Escolheu-o, pela plataforma que o elegeu. Escolheu-o, porque entende a grande oportunidade que representa, um presidente dos Estados Unidos, vir a concretizar essa plataforma.
Escolheu-o para induzi-lo a ser o que é. Escolheu-o para que os Estados Unidos o acompanhem, apesar das pressões beligerantes dos membros do Partido Republicano.
Apesar da crise, apesar da perda de posição na liderança mundial, os Estados Unidos, maior potência militar do mundo, maior mercado consumidor do mundo, maior celeiro de cientistas e tecnologistas do mundo e ainda a maior potencia econômica do mundo, será uma nação decisiva a impedir as conseqüências dos maiores desafios da humanidade: a guerra nuclear e a destruição do meio ambiente.
Copenhagen não prescinde dos Estados Unidos.
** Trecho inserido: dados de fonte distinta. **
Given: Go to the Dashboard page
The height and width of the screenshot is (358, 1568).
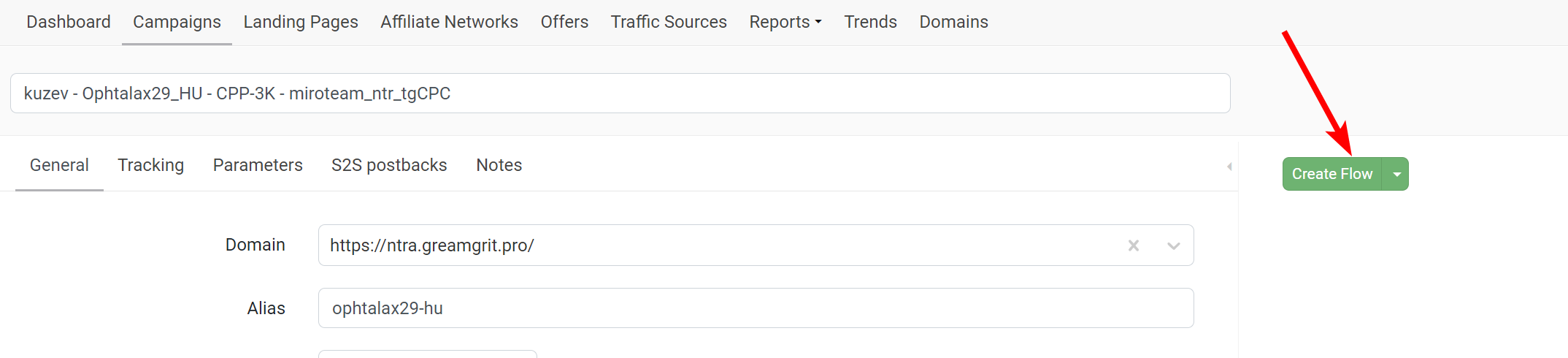Looking at the screenshot, I should click(x=69, y=22).
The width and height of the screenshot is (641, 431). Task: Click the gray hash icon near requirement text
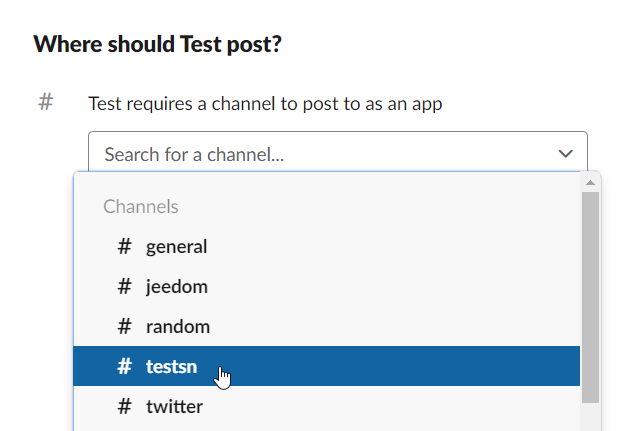point(45,102)
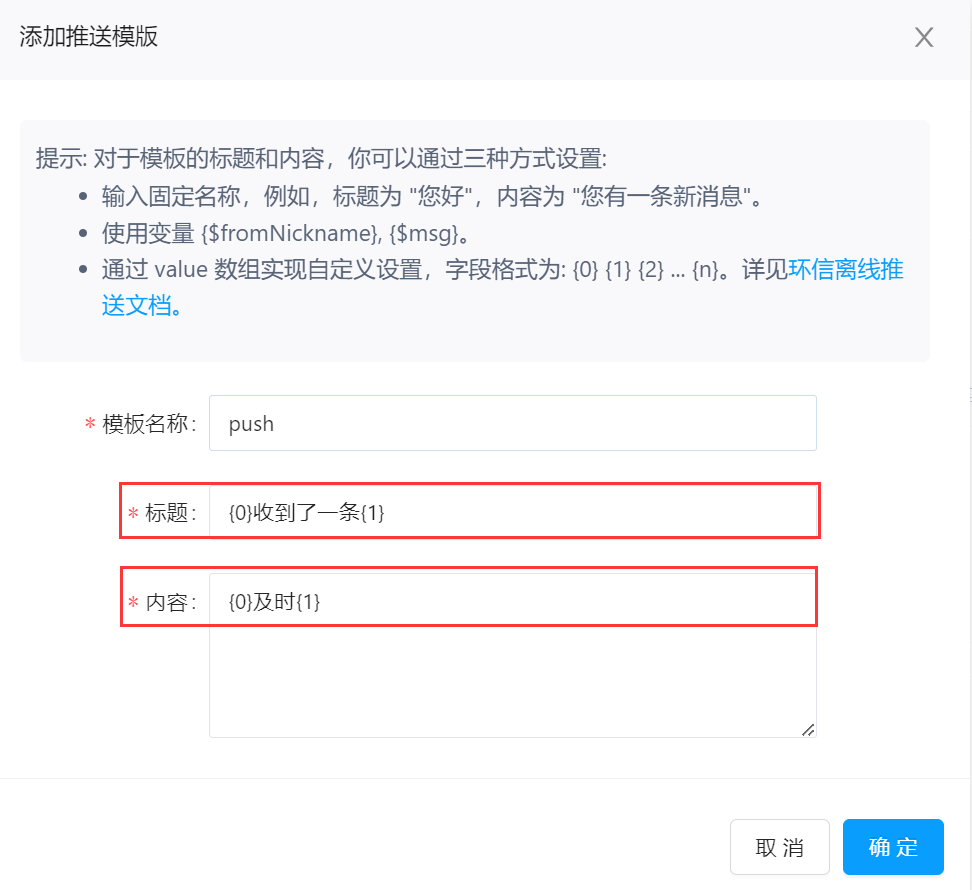Click the 提示 heading line in the hint box
The image size is (972, 890).
coord(321,158)
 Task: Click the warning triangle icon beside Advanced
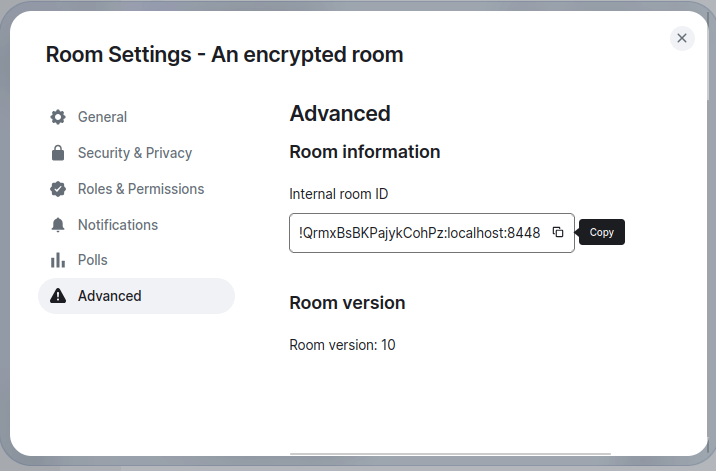(58, 296)
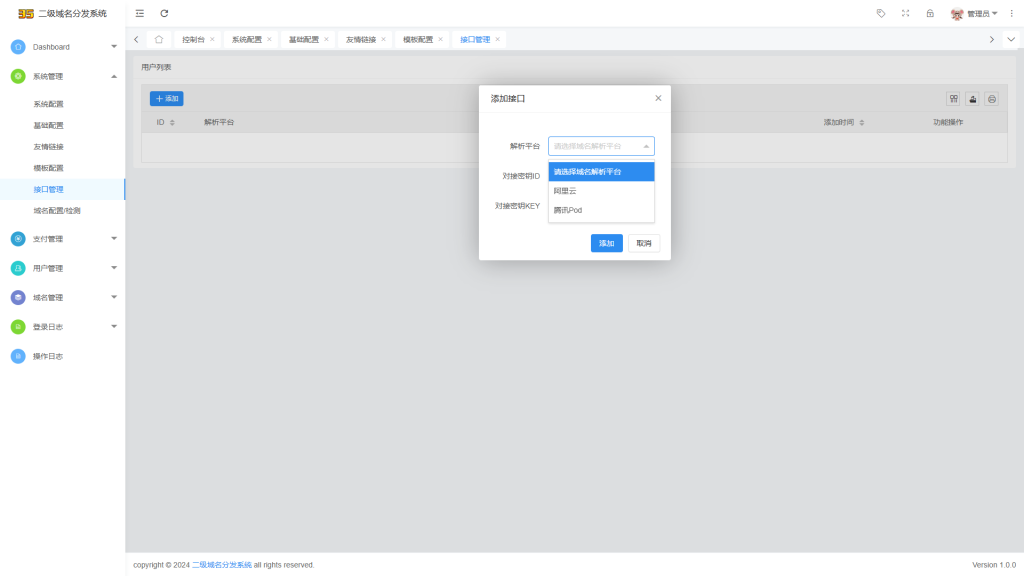Click the lock screen icon
Image resolution: width=1024 pixels, height=576 pixels.
(x=930, y=13)
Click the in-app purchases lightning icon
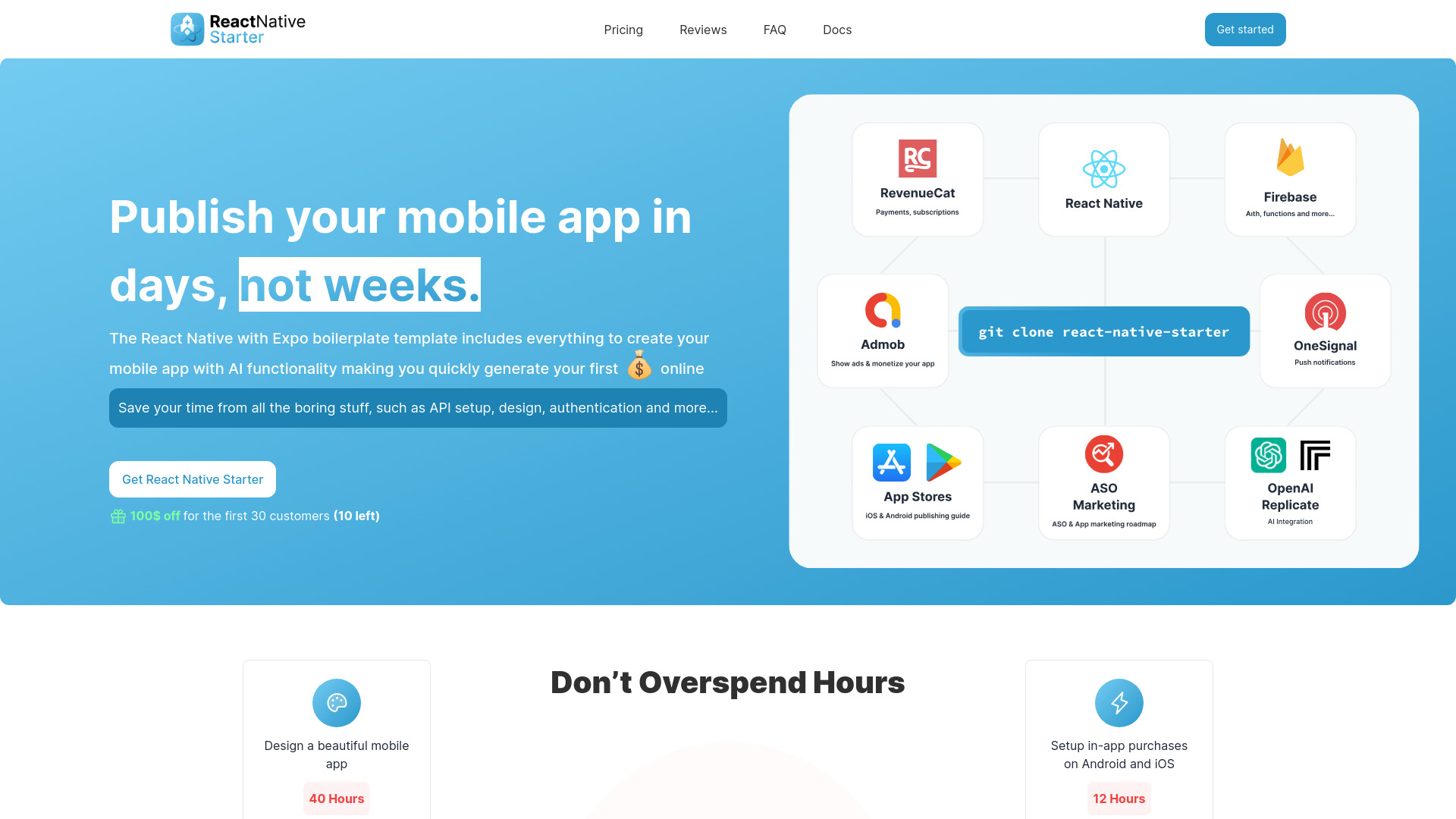This screenshot has width=1456, height=819. [x=1119, y=703]
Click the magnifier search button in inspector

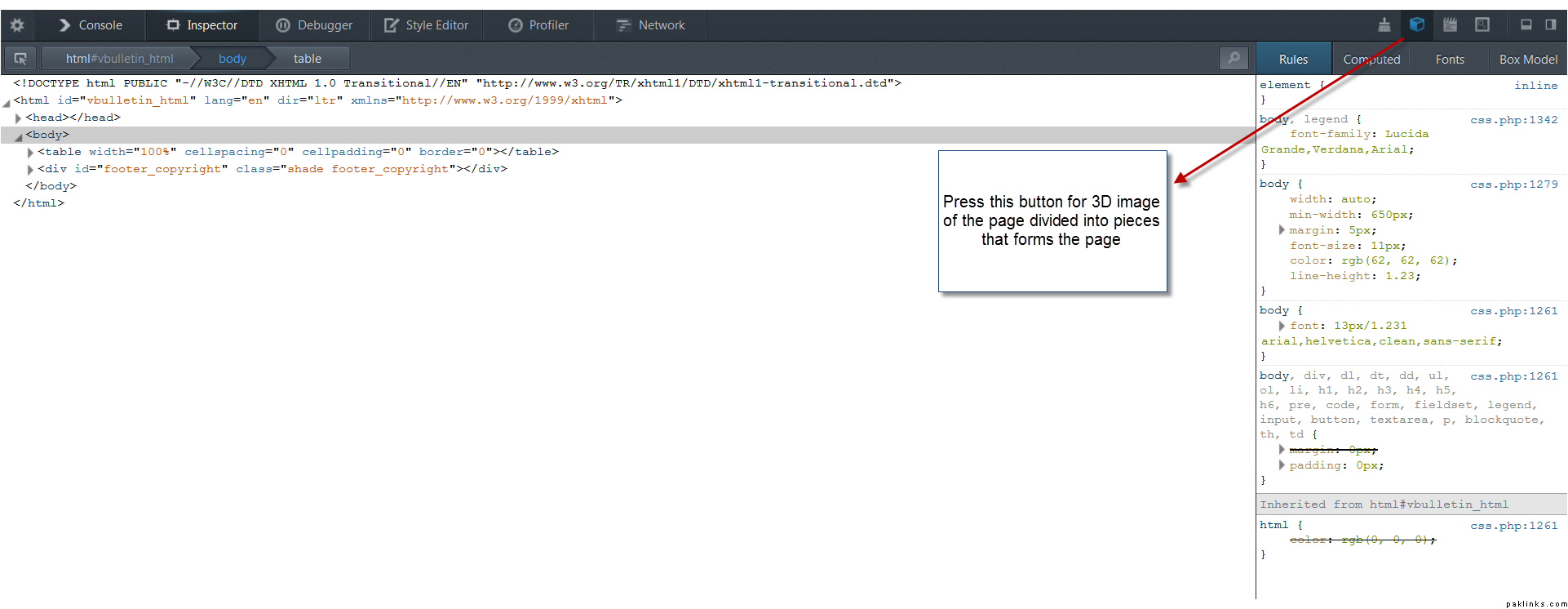1234,58
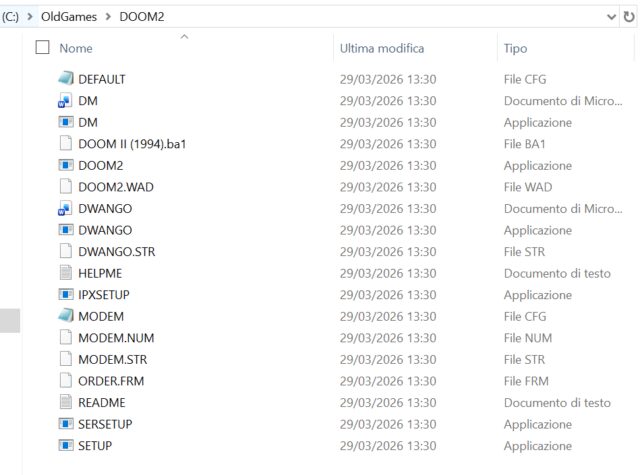
Task: Select the SETUP application icon
Action: (x=65, y=446)
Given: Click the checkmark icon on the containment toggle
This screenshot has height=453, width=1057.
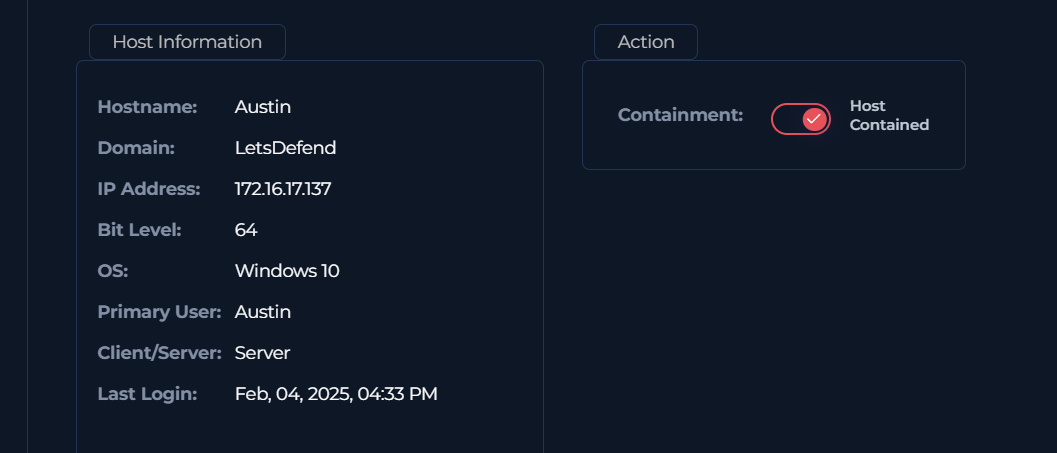Looking at the screenshot, I should tap(814, 119).
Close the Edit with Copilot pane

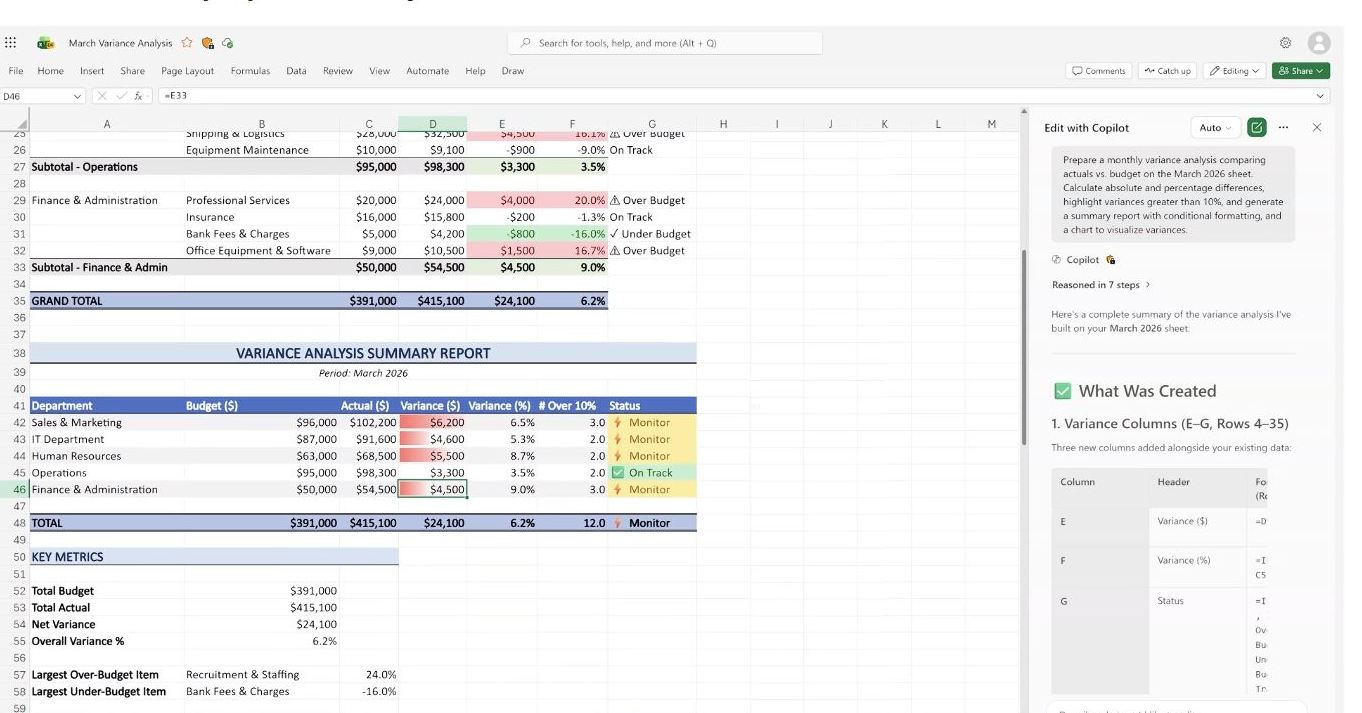[1316, 128]
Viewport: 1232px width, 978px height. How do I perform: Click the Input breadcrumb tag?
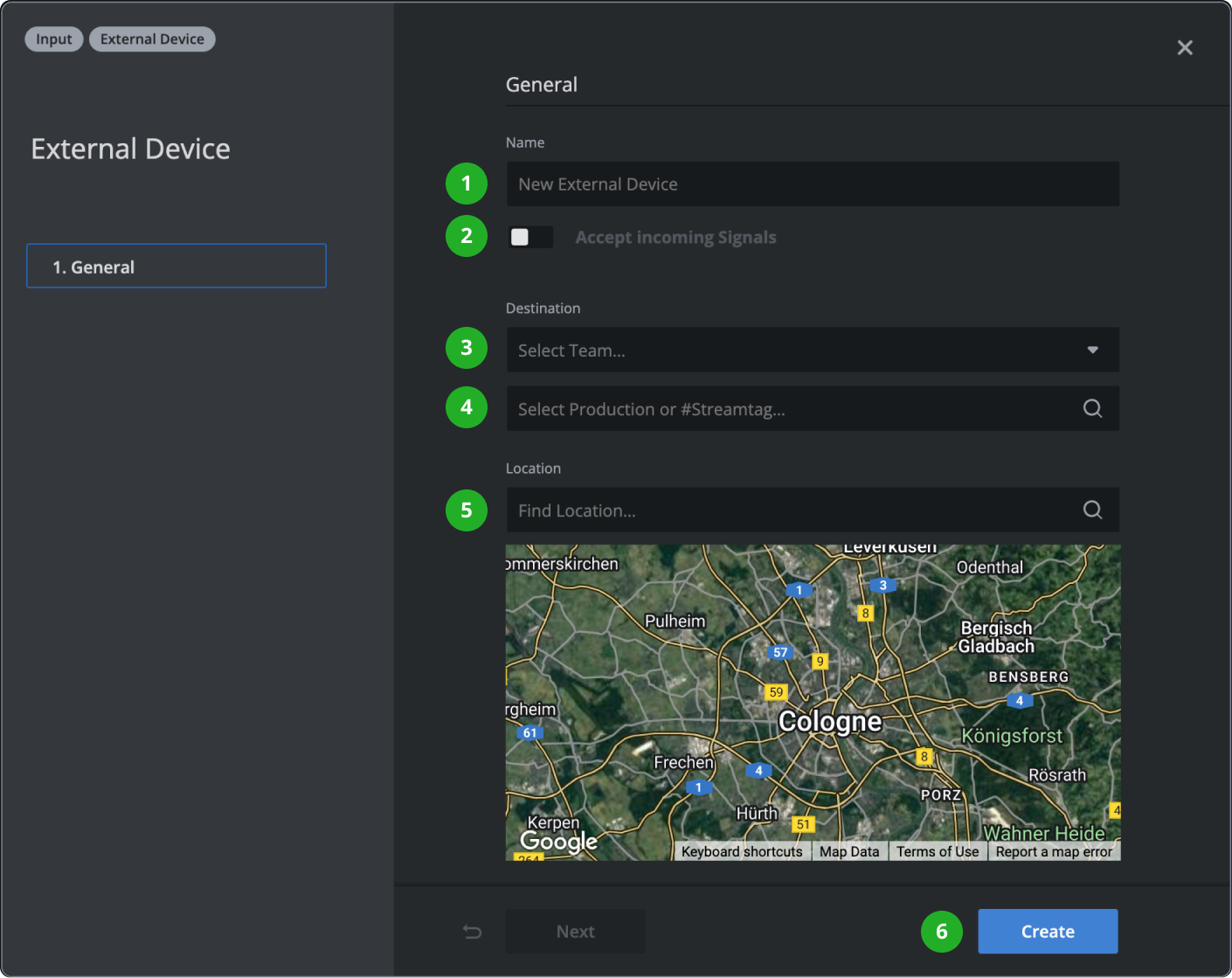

A crise do Oriente Médio tampouco. O desarmamento nuclear requer uma atuação fulminante, juntamente com a Rússia. A China ainda tem ligações umbilicais com os Estados Unidos.
Obama é o presidente desse grande país. Ao vestir a camisa do Prêmio Nobel pode mudar o destino do mundo, e merecer o prêmio que ganhou.